Hassan describes the BBC as 'never being ahead of change'. I'd go further and say the BBC has never shown leadership in reflecting the vast bulk of us in society, preferring to mimic the ruling classes. It has always lagged well behind not just in reporting change but in understanding that change was happening at all.

Hassan quotes filmmaker and academic Eleanor Yule in describing the Scotland that the BBC has projected as one of 'unrelenting cultural miserabilism.' Full of stories of 'damaged lives, poverty and crime.'

So here's a challenge for you: watch BBC Scotland news - or listen to it on radio - or read it on the website and classify the stories under those headings:

- damaged lives
- poverty
- crime

I would also like to add another heading:

- bad news about Scotland (that's the cultural miserabilism bit)

I'll go first. Today's BBC Scotland website has the following - just in its top stories:

- damaged lives: Edinburgh the AIDS capital of Europe
- poverty: nothing
- crime: a stabbing; a shooting
- bad news: a gas failure in Falkirk; another story about the QE hospital in Glasgow (day 13 of that story, I think); problems in the prison system

I went looking for stories about poverty. I switched to the 'regional' Scottish pages. More stories of crime. More bad news. But poverty might as well not exist in Scotland for all the BBC tells us.
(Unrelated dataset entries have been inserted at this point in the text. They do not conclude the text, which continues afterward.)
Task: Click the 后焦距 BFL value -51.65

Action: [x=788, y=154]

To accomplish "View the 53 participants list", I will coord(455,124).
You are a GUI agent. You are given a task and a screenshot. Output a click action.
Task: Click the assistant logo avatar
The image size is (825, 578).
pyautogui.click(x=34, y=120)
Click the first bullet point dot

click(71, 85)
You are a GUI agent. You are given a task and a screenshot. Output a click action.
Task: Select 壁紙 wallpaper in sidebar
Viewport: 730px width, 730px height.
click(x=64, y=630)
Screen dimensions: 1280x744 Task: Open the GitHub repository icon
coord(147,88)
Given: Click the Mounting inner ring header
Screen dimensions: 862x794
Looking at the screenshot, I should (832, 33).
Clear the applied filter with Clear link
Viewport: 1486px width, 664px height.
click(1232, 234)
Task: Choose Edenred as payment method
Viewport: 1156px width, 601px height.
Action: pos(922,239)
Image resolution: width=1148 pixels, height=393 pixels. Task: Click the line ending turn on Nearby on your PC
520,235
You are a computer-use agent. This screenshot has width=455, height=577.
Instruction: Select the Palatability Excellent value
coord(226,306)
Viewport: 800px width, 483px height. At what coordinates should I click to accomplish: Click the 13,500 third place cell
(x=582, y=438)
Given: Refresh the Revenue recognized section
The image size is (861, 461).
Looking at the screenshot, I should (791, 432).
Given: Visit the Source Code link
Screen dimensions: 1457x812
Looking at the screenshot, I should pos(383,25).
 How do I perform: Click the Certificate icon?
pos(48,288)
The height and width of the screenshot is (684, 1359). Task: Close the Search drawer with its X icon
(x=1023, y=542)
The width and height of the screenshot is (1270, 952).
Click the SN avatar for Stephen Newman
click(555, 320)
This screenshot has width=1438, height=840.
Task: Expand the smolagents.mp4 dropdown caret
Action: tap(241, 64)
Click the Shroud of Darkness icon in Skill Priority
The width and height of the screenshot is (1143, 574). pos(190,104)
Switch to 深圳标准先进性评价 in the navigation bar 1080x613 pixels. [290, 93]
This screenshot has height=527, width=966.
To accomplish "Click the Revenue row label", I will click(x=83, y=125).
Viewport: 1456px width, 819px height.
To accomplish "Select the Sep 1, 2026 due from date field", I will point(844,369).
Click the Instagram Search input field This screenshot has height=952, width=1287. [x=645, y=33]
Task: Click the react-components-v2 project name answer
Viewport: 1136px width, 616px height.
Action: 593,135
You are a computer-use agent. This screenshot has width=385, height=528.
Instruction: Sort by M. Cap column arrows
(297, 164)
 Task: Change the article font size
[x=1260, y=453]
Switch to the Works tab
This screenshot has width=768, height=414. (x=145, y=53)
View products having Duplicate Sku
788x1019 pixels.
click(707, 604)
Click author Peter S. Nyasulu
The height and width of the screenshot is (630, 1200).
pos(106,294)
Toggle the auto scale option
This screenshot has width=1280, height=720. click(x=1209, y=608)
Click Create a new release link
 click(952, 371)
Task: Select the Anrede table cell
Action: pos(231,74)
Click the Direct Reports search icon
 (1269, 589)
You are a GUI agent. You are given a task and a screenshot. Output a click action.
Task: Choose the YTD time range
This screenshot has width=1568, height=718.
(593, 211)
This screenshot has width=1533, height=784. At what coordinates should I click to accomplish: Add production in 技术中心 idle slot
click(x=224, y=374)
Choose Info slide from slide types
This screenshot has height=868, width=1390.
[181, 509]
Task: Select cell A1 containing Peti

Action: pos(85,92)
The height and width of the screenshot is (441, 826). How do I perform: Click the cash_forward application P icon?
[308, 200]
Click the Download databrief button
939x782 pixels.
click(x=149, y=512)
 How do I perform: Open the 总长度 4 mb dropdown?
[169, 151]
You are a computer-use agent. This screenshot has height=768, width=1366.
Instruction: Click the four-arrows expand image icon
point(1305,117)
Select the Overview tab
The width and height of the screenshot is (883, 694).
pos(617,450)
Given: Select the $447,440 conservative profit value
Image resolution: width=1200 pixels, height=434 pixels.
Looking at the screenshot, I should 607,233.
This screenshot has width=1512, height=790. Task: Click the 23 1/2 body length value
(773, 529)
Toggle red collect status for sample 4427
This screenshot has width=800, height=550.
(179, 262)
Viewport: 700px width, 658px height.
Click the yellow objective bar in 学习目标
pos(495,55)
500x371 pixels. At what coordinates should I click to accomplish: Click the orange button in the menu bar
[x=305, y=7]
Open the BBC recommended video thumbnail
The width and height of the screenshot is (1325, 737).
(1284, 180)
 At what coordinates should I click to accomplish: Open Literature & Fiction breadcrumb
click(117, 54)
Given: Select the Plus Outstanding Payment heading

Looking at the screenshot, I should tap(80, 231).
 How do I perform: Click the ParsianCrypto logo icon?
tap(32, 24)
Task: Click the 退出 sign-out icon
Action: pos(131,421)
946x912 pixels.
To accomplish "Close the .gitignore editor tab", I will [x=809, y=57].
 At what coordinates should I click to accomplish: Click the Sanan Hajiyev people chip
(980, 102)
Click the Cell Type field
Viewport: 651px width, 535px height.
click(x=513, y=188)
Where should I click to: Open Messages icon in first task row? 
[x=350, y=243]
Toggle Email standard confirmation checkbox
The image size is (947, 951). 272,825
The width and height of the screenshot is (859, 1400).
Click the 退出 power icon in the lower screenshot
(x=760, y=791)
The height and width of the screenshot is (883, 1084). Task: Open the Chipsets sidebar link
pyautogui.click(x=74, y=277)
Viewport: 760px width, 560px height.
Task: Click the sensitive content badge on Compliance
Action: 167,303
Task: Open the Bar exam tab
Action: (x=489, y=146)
It's nonsense, of course. Poverty should be - is for many of us - the top story in Scotland (and many other parts of the UK). We have many people battling daily with homelessness, disability and unemployment and trying to deal with the appalling Universal Basic Income regime. So why is it not mentioned on the BBC website?

I switched to the websites for Northern Ireland, Wales and England to see how things are there. The Welsh website is pretty thin. (Maybe nothing ever happens in Wales? Or someone thinks they're not important enough to merit a decent website page.) The rest reflect the Scottish website. And there's not a word about poverty on any of them.

In the case of Scotland and Wales (I don't know enough to comment on Northern Ireland, which currently has no government), discussion of poverty and how to deal with it might lead on to talk about how the Scottish Government is trying to offset the effects of the rape clause, the spare bedroom 'tax', child poverty (the baby box, better childcare), etc. Or even a conversation about how the Welsh Senedd is not dealing with these issues.

So read Gerry Hassan's article and follow the BBC for a wee while. Let me know what you think.